‘Unprecedented, undemocratic’: UTSSA ousts Education Officer less than a week before end of term
Woodward has also been barred from nominating or participating in future elections.
The UTS Students’ Association (UTSSA) last night voted to dismiss Education Officer Ellie Woodward five days before the end of her term, and passed constitutional amendments that will make it easier to dismiss future councillors.
Woodward, alongside the UTS Education Action Group (EAG), has been involved in organising protests and rallies against staff cuts and job losses at UTS.
She has previously been sanctioned by the UTSSA for postering on campus, a standard activity in education activism, which was deemed as contempt for the UTSSA Constitution and the Association Code of Conduct.
“[This motion] is being painted as an issue of rule-following rather than democracy,” said Woodward. “It’s so crazy, so unprecedented and so undemocratic.”
Woodward has also been barred from “nominating or participating” in future elections in accordance with a clause in the UTSSA’s by-laws outlining the powers of the Grievance Committee, which was established this year as part of the Associations’s “disciplinary procedure”.
Education activist Vinil Kumar also noted at the meeting that not even USyd’s 2019 Liberal-dominated SRC moved to dismiss a sitting officer or prevent councillors from participating in future elections.
The UTSSA explained Woodward’s dismissal, in spite of her term ending on December 5, as setting a “precedent” for future councillors who do not act in accordance with the Association’s “rules”.
EAG member Holly Hayne raised concerns about the precedent Woodward’s dismissal will set for future councillors who disagree with a Unity-dominated Executive and its implications for democracy within the UTSSA.
At the time of writing, the UTSSA is led by President Aidan O’Rourke (Unity) and General Secretary Erin Dalton (NLS), who faced criticism earlier this year for censoring the EAG’s March 24 protest against course cuts and breaking collective autonomy.
“This is not just a factional fight… This is an issue of the right putting resources into preventing students from activism,” Hayne said.
The UTSSA also voted in favour of a number of constitutional amendments that will make it easier to remove elected student officials.
These include changing the voting requirements for a councillor’s dismissal from a two-thirds majority to a 51 per cent absolute majority, allowing councillors to be dismissed for remediable failures to comply with the UTSSA’s Code of Conduct, and permitting SRC vacancies to be filled “by the person elected to that position in that general election”.

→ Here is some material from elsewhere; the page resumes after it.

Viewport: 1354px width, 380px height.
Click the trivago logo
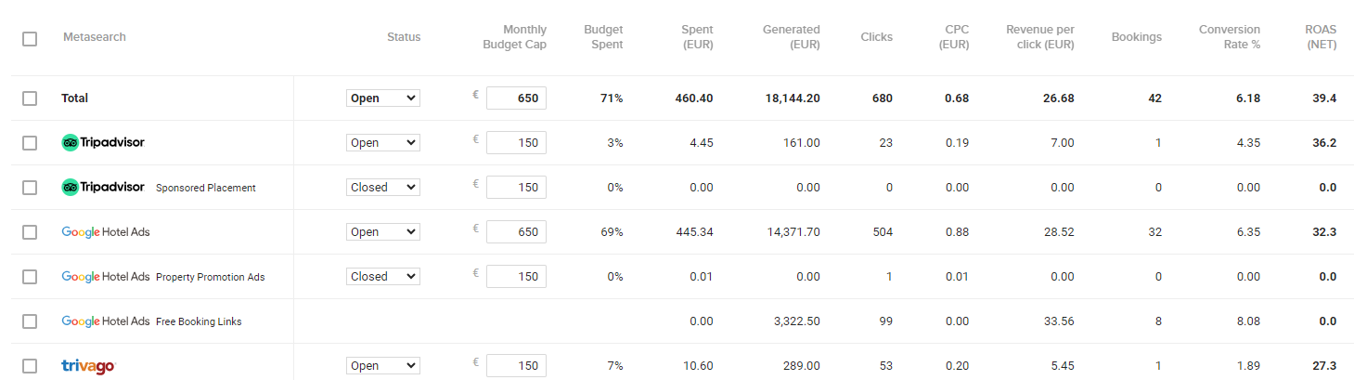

Students have expressed concerns that the changes would hamper democratic proceedings with excessive bureaucracy, with first-time councillors who are adjusting to their roles at risk of dismissal for failing to complete administrative tasks such as accurately recording minutes.
Activists have also noted that changes to the voting requirements reflect Labor Unity and NLS’ shifting balance of power after the recent October elections resulted in more seats for left-wing Grassroots candidates and fewer seats for Labor.
“The amendments mean [that] next year Labor could dismiss their opponents and install themselves to positions they lost in the student election, effectively by-passing democracy,” said Hayne in a statement to Honi.
In Council discussions regarding the amendment on fulfilling vacancies, outgoing Indigenous Officer Zebadiah Cruickshank (NLS) implied that Labor councillors would “sack Anna [Thieben (Grassroots), incoming UTSSA President]” and install incoming General Secretary Sabrine Yassine (Unity) as President. Such comments have raised further concerns about the anti-democratic leanings of Labor student officials.
“What an appalling attack on student democracy and activism. Particularly in the context of historic attacks on education, we need a democratic students association that fights for students’ interests,” said Hayne.